I know two people who had one - in roof conversions in existing houses.
This was in the UK so regulations are probably different so I can’t comment on the legal aspects of having one here but they both seemed to always have problems with them and the rule in both households was to only ever use them to pee as they got blocked so easily.
Seemed more trouble than they were worth although at the time of installation, they probably were the cheapest and easiest option.
Good point. The toilet in my current job office is at least 50m from the desk. Maybe the motivation is not distance, but availability.
Anyway, there are sensors, grinder, pump, flow under pressure, electricity. Is there an alternate location where a complicate system is not needed? Gravity always works.
I had one in a house in the UK many years ago. Also in an office building.
The question is not “Will it block up/break down” but “When will it…”
Some of the previous answerers saying that the detritus goes into normal diameter waste water pipework (which is illegal here), may be slighlty misinterpreting the situation - actually the Sanflo is SPECIFICALLY designed to ALLOW the detritus to go through such diameter pipework, BUT that pipe must be installed specifically for that purpose and MUST empty into the foul water sewer. Doing it otherwise is pretty much illegal anywhere with hygene standards.
Based on personal experience, if you can possibly avoid it, avoid. If it’s your only solution, just be aware that they block/break more often than you’d like, at most inconvenient times, and most plumbers HATE fixing them, because it is literally the shittiest job ever.
Kind regards
Ian
My mum had one installed years ago as it was the only way she could have a downstairs toilet in her house.
As others have said you had to be very careful with how you used it as it was very prone to blocking.
It was useful for her after her hip replacement as she didn’t have to go upstairs to the loo every time she needed a pee.
I remember reading a lot of complaints. A landlord once foolishly installed one. Every time there was a new tenant, he’d need to do some repair as inevitably, they’d avoid instructions and start to throw cotton buds in there etc.
We have one in the holiday home in Italy. Don’t do it.
When we first got it installed, it lasted about a week before the family rule became: urine only. Then after a few visits/holidays, it’s just not used at all (the rule became: if it jams after you use it, you need to unblock it and then clean the bathroom floor… so no-one uses it).
I don’t know about the Swiss legalities, but the practicalities made it pointless for us.
Sounds like a simple No Toilet Paper rule would suffice for the most part.

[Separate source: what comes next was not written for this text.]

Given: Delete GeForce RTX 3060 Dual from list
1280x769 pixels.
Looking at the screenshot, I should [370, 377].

I’m quite used to this from various holidays around the world, and especially from sailing, and it’s nothing like as nasty as you might think to just have a plastic bag (we’d always take scented nappy sacks) to put your used paper in.

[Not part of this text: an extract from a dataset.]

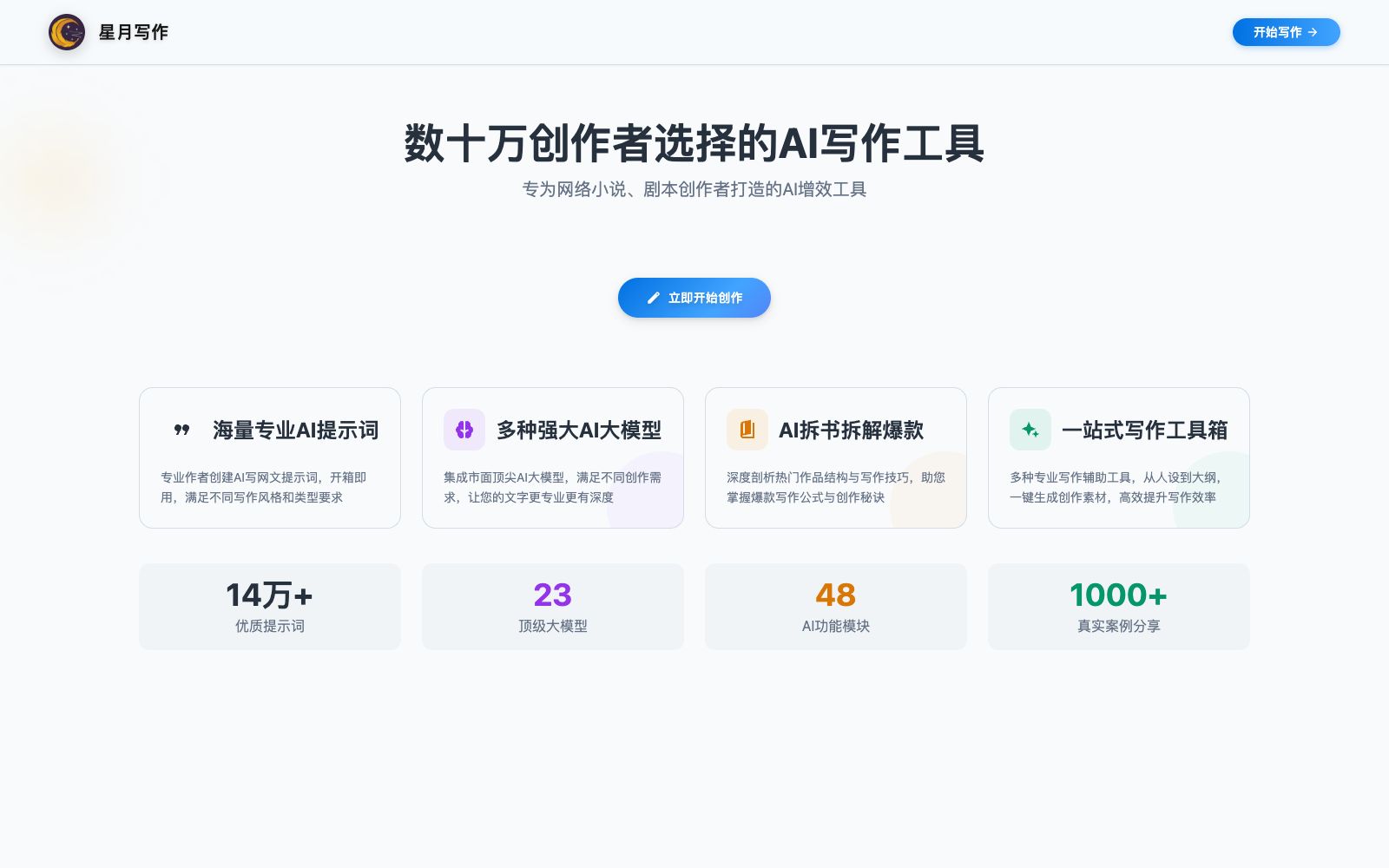Image resolution: width=1389 pixels, height=868 pixels.
Task: Open the AI拆书拆解爆款 card title
Action: tap(851, 430)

I had my doubts before, but I think I’m convinced now. No saniflo.
oh goodie, you don’t need to break the law here then.
My sister is staying with me over the weekend, she’s just spent a week in an old hotel in French Alsace. She said the rooms had been made soundproof because the en-suites all had these loos. I stayed in hotel in York about 35 years ago that had one in the en-suite and the racket was awful.
A friend has one downstairs off a utility room in her house, she says peeing only to anyone needing to use it ![]()
No need for that tone, esp. since this is wrong. There is nothing illegal about saniflo.
Just a thought - we have a loo in our basement - I don’t think it was originally there but was easy to install as the sewer pipe from the rest of the house basically runs right next to it in the floor so it just needed a short piece of connecting pipe, and a water supply of course.
Depending on where your pipes run, a real toilet may be not so difficult or expensive as you thought.
There are also composting toilets which are supposed to be low maintenance.
I would expect that if there were an accessible sewer pipe in the basement Phil would probably have already seen it. Depending on all sorts of factors, age, location, type, a lot of buildings may have their drain pipes completely enclosed within the floors and walls, or on the outside of the building, which used to be common in the UK, for example.